# [YOUR GOAL]
What is needed is an exact copy of every line from the one with "Screen dimensions: 874x529" to the end of the entries below, without the pictures.

# [DATA FOR REVIEW]
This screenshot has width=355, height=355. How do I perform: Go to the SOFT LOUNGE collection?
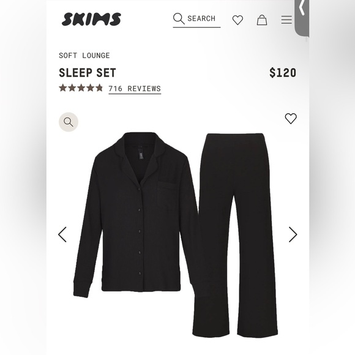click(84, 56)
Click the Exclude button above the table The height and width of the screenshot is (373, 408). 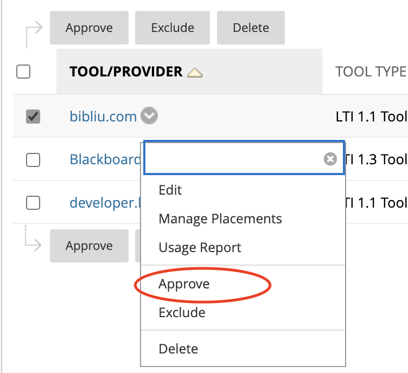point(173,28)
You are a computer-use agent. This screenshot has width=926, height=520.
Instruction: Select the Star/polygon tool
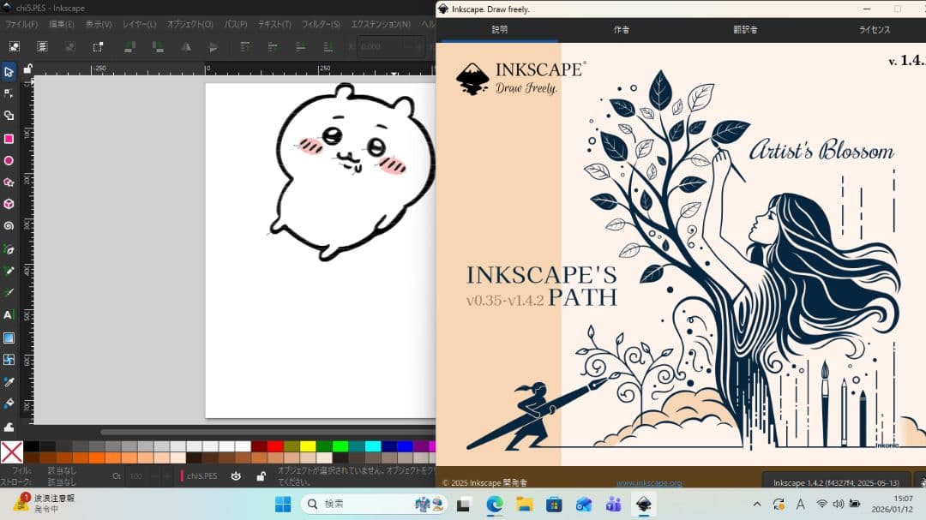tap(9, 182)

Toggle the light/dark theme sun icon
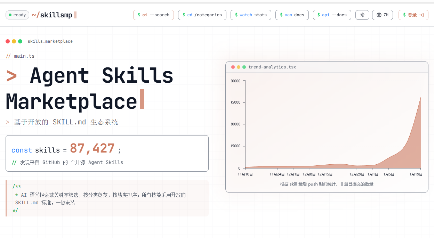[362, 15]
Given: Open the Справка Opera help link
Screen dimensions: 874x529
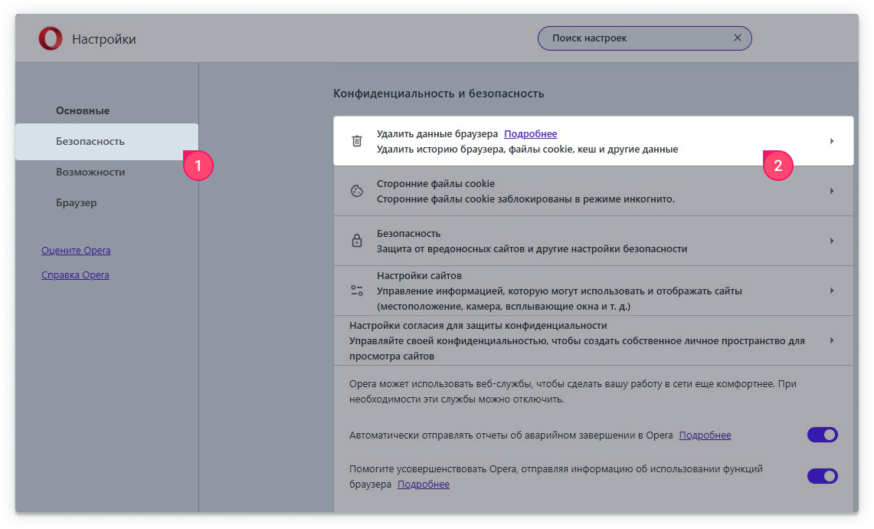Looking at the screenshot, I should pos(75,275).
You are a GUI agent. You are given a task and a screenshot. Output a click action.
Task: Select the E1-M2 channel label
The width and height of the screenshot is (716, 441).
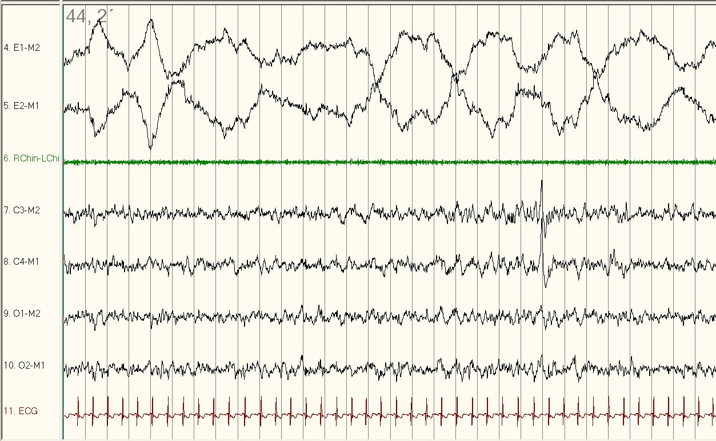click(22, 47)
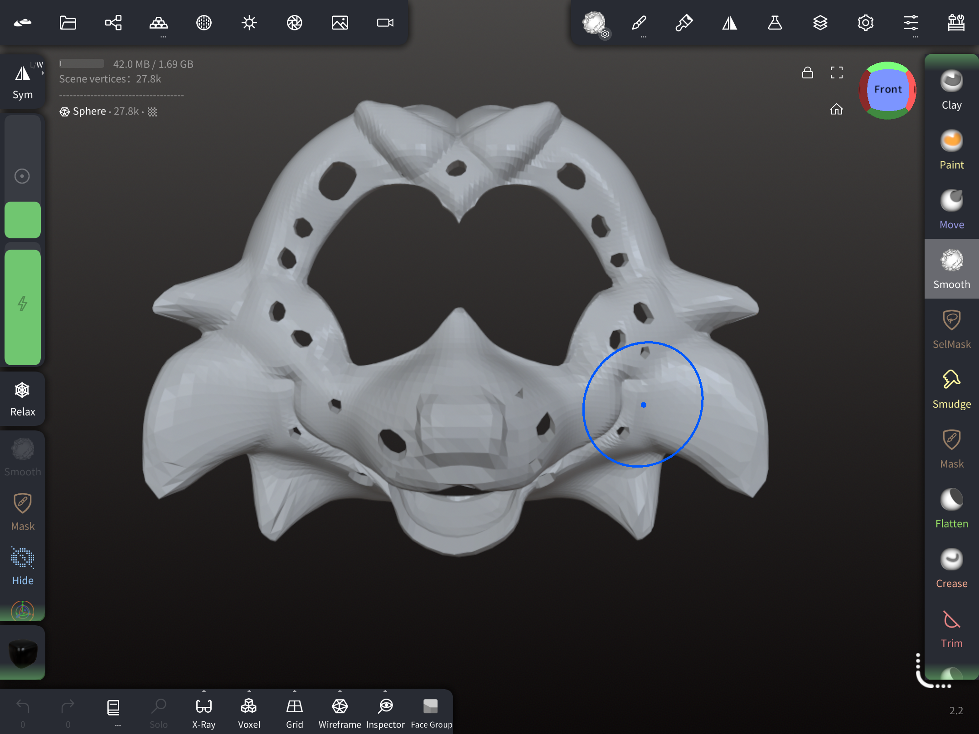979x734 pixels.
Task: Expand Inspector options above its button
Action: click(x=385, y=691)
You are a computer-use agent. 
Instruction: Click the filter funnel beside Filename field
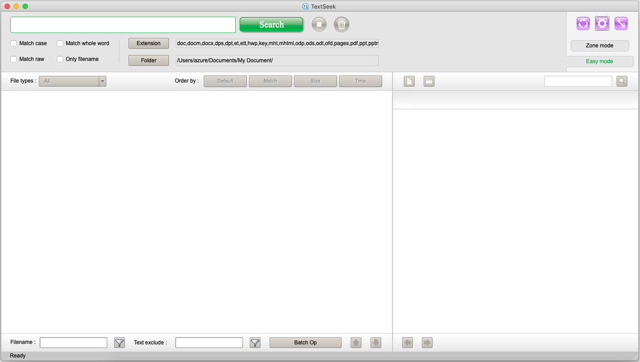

# [ANSWER BOX]
Screen dimensions: 874x529
Looking at the screenshot, I should pos(75,275).
You are a GUI agent. You are given a task and a screenshot. Output a click action.
Task: Select the E1-M2 channel label
The width and height of the screenshot is (716, 441).
click(22, 47)
979x734 pixels.
Task: Expand Inspector options above its button
Action: click(x=385, y=691)
You are a computer-use agent. 
Instruction: Click the filter funnel beside Filename field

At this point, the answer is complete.